Checks that edge does not intersect the existing edges of the mesh.

Parameters:

edge -

Returns:

true if edge intersects an edge of the mesh.

Throws:

DelaunayError

getConstraintsFromLeftPoint

public final List<DEdge> getConstraintsFromLeftPoint(DPoint left)

Get the list of constraint edges whose left point is left.

Parameters:

left -

Returns:

Get the constraint of the mesh for which the leftmost point is left.

getConstraintFromLPVertical

public final List<DEdge> getConstraintFromLPVertical(DPoint left)

Get the list of constraint edges whose left point is left, vertically sorted.

Parameters:

left -

Returns:

All the DEdge for which left is the leftmost point. The DEdge are vertically sorted.

processDelaunay

public final void processDelaunay()
                           throws DelaunayError

Generate the Delaunay's triangularization with a flip-flap algorithm. Mesh must have been set. Triangulation can only be done once. Otherwise call reprocessDelaunay

Throws:

DelaunayError

removeFlatTriangles

public final void removeFlatTriangles()
                               throws DelaunayError

This operation remove the flat triangles by inserting new points in the mesh, that come from the skeleton of the already computed mesh. This method must be used after a previous call to processDelaunay(). This method will compute a triangulation again - the insertion is not incremental.

Throws:

DelaunayError

refineMesh

public final void refineMesh(double minLength,
                             InsertionEvaluator ev)
                      throws DelaunayError

Refine the mesh, using the Ruppert's algorithm.

Parameters:

minLength - The minimum length of an edge that could be inserted during the refinement.

Throws:

DelaunayError

IllegalArgumentException - if minLength is inferior or equal to 0

refineTriangles

public final void refineTriangles(double minLength,
                                  InsertionEvaluator ev)
                           throws DelaunayError

Refine the mesh, using a derivate of the Ruppert algorithm. We won't split any constraint edges here.

Parameters:

minLength - The minimum length of an edge that could be inserted during the refinement.

Throws:

DelaunayError

IllegalArgumentException - if minLength is inferior or equal to 0

insertTriangleCircumCenter

public final DEdge insertTriangleCircumCenter(DTriangle tri,
                                              boolean revertible,
                                              double minLength)

SOURCE DATA -
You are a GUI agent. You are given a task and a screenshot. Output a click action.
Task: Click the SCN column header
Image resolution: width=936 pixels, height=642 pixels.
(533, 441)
...
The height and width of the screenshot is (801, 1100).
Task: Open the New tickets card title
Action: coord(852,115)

WRITTEN TASKS -
a. In the mesh API reference, which algorithm does refineMesh use to refine the mesh?
b. Edit the records starting at the line containing "The height and" and ending at the line containing "Action: coord(852,115)", changing "New tickets" to "Open tickets". Return only those lines.

RESULTS FOR EACH TASK -
a. Ruppert's algorithm.

b.
The height and width of the screenshot is (801, 1100).
Task: Open the Open tickets card title
Action: coord(852,115)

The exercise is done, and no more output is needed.